En Algérie, une élimination au football devient toujours une affaire d’État. La sortie de route de l’équipe A’ en quart de finale du CHAN 2025 face au Soudan n’échappe pas à la règle. Sur les plateaux télé, on réclame déjà la tête de Madjid Bougherra, accusé d’être l’unique responsable de ce « fiasco ». Mais soyons sérieux : Bougherra n’est pas magicien.
Le procès absurde d’un sélectionneur
On demande aujourd’hui à Bougherra de transformer un karting en Formule 1. La métaphore est cruelle, mais elle résume parfaitement la situation. Comment reprocher à un entraîneur de ne pas faire briller des joueurs issus d’un championnat en crise, gangrené par les retards de paiement, les scandales de gestion et un niveau technique désespérément faible ?
Le CHAN n’est pas la CAN. C’est une vitrine du football local. Or, notre championnat ne produit plus rien de compétitif. Les clubs algériens disparaissent trop tôt en coupes africaines, les centres de formation sont désertés et les talents préfèrent fuir à l’étranger dès qu’ils en ont l’opportunité.
Un match dominé, une élimination cruelle
Contre le Soudan, l’Algérie n’a pas été ridicule. Bien au contraire : domination, occasions, intensité… Les Verts locaux ont tenté, mais ont manqué de réalisme. Le football a ses lois : quand on rate, on paie. En face, les Soudanais présentaient une équipe bien huilée, bâtie autour du noyau dur d’Al Merreikh, l’un des géants du continent, habitué des derniers carrés africains.
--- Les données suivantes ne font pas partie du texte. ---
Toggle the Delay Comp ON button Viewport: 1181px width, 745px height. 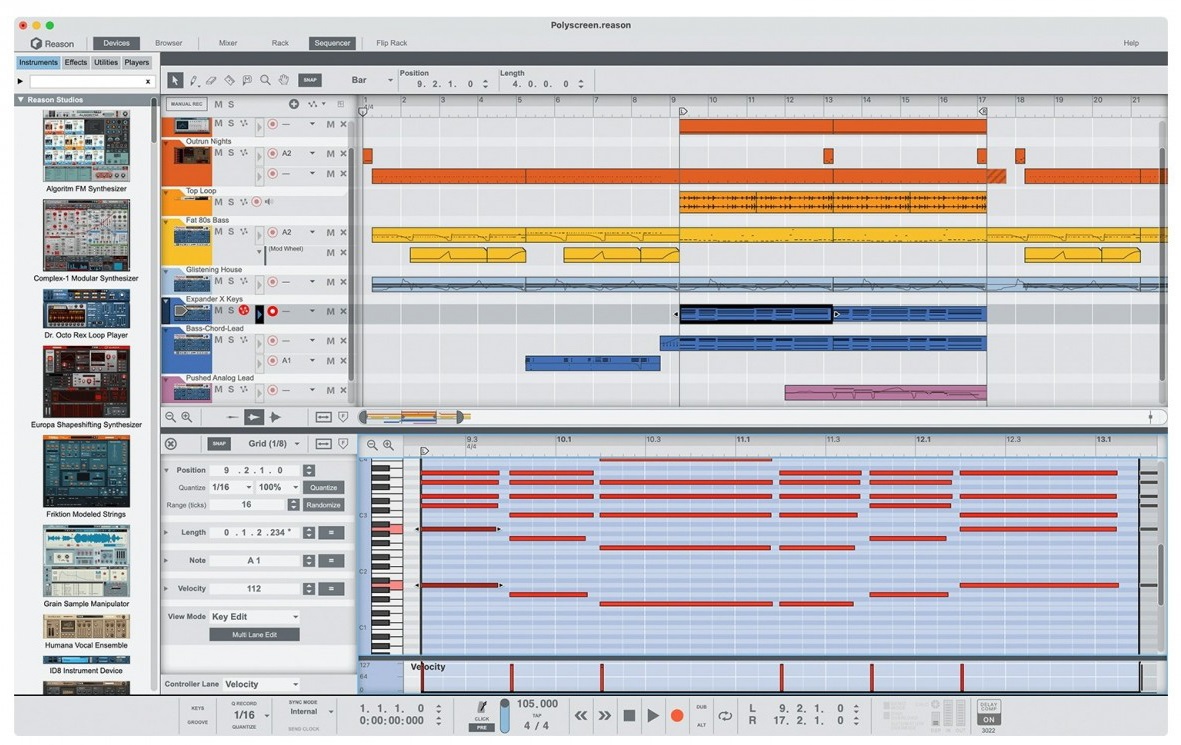[x=988, y=719]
Il ne s’agit donc pas d’une honte nationale, mais d’une défaite logique face à une équipe mieux armée.
Le vrai problème est ailleurs
Pointer Bougherra du doigt, c’est se tromper de combat. Le vrai drame, ce n’est pas un quart de finale perdu au CHAN, mais l’état catastrophique du football algérien local. Tant que la Ligue 1 Mobilis restera un championnat faible, tant que les clubs n’auront pas une vision claire et moderne, tant que la formation ne redeviendra pas une priorité, l’équipe A’ ne pourra pas rivaliser avec les meilleures sélections africaines.
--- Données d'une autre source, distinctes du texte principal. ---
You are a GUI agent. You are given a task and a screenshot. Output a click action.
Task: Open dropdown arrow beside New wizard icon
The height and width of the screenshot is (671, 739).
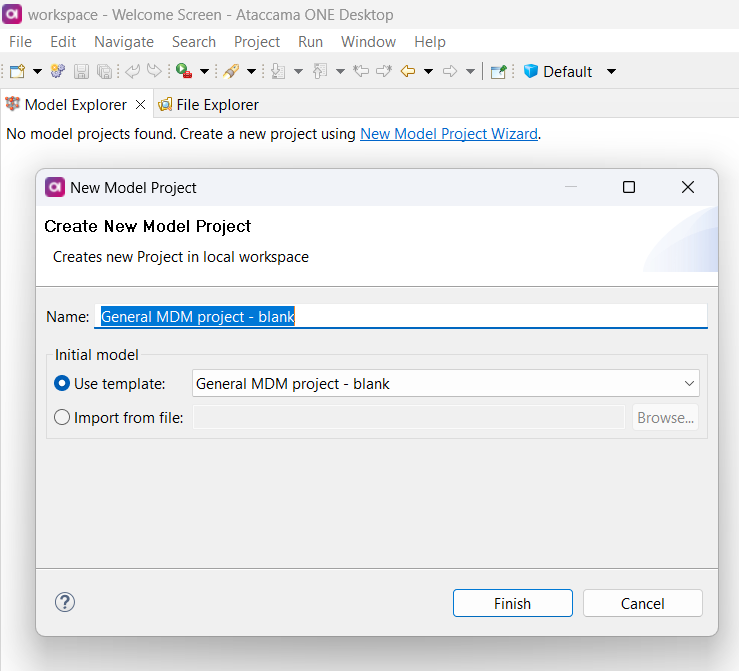coord(37,71)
Conclusion : un faux coupable
Bougherra n’a pas à rougir. Il a fait avec ce qu’il avait. Le procès qu’on lui fait est injuste, presque hypocrite. La vérité est simple : le problème est structurel, pas conjoncturel. Ce n’est pas la tête de Bougherra qu’il faut demander, mais une réforme profonde de notre football.
En attendant, continuons à nous indigner devant nos écrans. Mais gardons une chose en tête : tant que le championnat algérien n’évoluera pas, personne – pas même Bougherra – ne pourra transformer un karting en Formule 1.